## Try it
Restate all of the entries exactly, each line as it stands.

## Material provided
◇ ◇ ◇
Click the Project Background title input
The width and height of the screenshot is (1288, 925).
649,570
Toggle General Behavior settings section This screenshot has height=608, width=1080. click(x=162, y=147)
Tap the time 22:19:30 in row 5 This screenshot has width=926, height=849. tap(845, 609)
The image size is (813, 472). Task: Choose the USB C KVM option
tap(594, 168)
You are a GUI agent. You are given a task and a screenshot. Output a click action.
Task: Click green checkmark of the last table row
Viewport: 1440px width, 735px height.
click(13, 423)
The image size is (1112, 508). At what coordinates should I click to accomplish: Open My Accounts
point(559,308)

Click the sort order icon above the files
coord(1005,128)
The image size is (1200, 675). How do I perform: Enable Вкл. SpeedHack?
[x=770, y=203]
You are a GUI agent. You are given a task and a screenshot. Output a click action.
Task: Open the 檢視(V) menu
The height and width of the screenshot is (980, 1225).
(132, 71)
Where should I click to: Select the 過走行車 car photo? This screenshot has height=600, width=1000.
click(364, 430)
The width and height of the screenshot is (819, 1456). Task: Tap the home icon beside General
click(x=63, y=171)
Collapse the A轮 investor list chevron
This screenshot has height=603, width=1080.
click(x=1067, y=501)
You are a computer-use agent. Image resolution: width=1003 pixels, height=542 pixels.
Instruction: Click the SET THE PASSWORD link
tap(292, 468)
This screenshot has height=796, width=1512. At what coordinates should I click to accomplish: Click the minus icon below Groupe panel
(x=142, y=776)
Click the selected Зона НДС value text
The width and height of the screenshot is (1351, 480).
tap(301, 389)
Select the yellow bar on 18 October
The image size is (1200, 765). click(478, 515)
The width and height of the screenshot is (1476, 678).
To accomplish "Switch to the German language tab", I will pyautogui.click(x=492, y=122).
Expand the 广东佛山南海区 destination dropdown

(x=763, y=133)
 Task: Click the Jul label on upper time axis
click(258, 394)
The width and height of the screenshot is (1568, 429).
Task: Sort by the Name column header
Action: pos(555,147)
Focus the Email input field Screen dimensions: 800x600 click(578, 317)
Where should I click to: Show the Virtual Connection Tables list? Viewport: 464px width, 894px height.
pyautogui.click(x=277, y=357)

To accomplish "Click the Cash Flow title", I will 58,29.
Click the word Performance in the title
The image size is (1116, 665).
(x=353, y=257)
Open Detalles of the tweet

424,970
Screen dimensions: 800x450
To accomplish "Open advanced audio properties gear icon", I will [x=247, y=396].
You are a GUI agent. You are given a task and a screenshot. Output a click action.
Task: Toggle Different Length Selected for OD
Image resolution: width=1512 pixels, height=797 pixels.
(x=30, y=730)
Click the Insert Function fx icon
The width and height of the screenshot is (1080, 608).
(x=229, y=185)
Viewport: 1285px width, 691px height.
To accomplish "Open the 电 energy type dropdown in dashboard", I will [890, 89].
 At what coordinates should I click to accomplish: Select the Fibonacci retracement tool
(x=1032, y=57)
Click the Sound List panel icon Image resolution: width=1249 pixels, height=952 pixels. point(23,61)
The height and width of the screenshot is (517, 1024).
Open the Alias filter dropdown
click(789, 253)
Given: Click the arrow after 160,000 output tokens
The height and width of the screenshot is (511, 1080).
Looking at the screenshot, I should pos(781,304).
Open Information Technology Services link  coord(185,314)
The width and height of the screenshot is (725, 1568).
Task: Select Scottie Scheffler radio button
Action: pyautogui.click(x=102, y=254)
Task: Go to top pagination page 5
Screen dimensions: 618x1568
◇ ◇ ◇
## Solution for this problem
Click the Project Background title input
The width and height of the screenshot is (1288, 925).
649,570
Toggle General Behavior settings section This screenshot has height=608, width=1080. click(x=162, y=147)
Tap the time 22:19:30 in row 5 This screenshot has width=926, height=849. tap(845, 609)
The image size is (813, 472). Task: Choose the USB C KVM option
tap(594, 168)
You are a GUI agent. You are given a task and a screenshot. Output a click action.
Task: Click green checkmark of the last table row
Viewport: 1440px width, 735px height.
click(13, 423)
The image size is (1112, 508). At what coordinates should I click to accomplish: Open My Accounts
point(559,308)

Click the sort order icon above the files
coord(1005,128)
The image size is (1200, 675). How do I perform: Enable Вкл. SpeedHack?
[x=770, y=203]
You are a GUI agent. You are given a task and a screenshot. Output a click action.
Task: Open the 檢視(V) menu
The height and width of the screenshot is (980, 1225).
(132, 71)
Where should I click to: Select the 過走行車 car photo? This screenshot has height=600, width=1000.
click(364, 430)
The width and height of the screenshot is (819, 1456). Task: Tap the home icon beside General
click(x=63, y=171)
Collapse the A轮 investor list chevron
This screenshot has height=603, width=1080.
click(x=1067, y=501)
You are a computer-use agent. Image resolution: width=1003 pixels, height=542 pixels.
Instruction: Click the SET THE PASSWORD link
tap(292, 468)
This screenshot has height=796, width=1512. At what coordinates should I click to accomplish: Click the minus icon below Groupe panel
(x=142, y=776)
Click the selected Зона НДС value text
The width and height of the screenshot is (1351, 480).
tap(301, 389)
Select the yellow bar on 18 October
The image size is (1200, 765). click(478, 515)
The width and height of the screenshot is (1476, 678).
To accomplish "Switch to the German language tab", I will pyautogui.click(x=492, y=122).
Expand the 广东佛山南海区 destination dropdown

(x=763, y=133)
 Task: Click the Jul label on upper time axis
click(258, 394)
The width and height of the screenshot is (1568, 429).
Task: Sort by the Name column header
Action: pos(555,147)
Focus the Email input field Screen dimensions: 800x600 click(578, 317)
Where should I click to: Show the Virtual Connection Tables list? Viewport: 464px width, 894px height.
pyautogui.click(x=277, y=357)

To accomplish "Click the Cash Flow title", I will 58,29.
Click the word Performance in the title
The image size is (1116, 665).
(x=353, y=257)
Open Detalles of the tweet

424,970
Screen dimensions: 800x450
To accomplish "Open advanced audio properties gear icon", I will [x=247, y=396].
You are a GUI agent. You are given a task and a screenshot. Output a click action.
Task: Toggle Different Length Selected for OD
Image resolution: width=1512 pixels, height=797 pixels.
(x=30, y=730)
Click the Insert Function fx icon
The width and height of the screenshot is (1080, 608).
(x=229, y=185)
Viewport: 1285px width, 691px height.
To accomplish "Open the 电 energy type dropdown in dashboard", I will [890, 89].
 At what coordinates should I click to accomplish: Select the Fibonacci retracement tool
(x=1032, y=57)
Click the Sound List panel icon Image resolution: width=1249 pixels, height=952 pixels. point(23,61)
The height and width of the screenshot is (517, 1024).
Open the Alias filter dropdown
click(789, 253)
Given: Click the arrow after 160,000 output tokens
The height and width of the screenshot is (511, 1080).
Looking at the screenshot, I should pos(781,304).
Open Information Technology Services link  coord(185,314)
The width and height of the screenshot is (725, 1568).
Task: Select Scottie Scheffler radio button
Action: pyautogui.click(x=102, y=254)
Task: Go to top pagination page 5
Screen dimensions: 618x1568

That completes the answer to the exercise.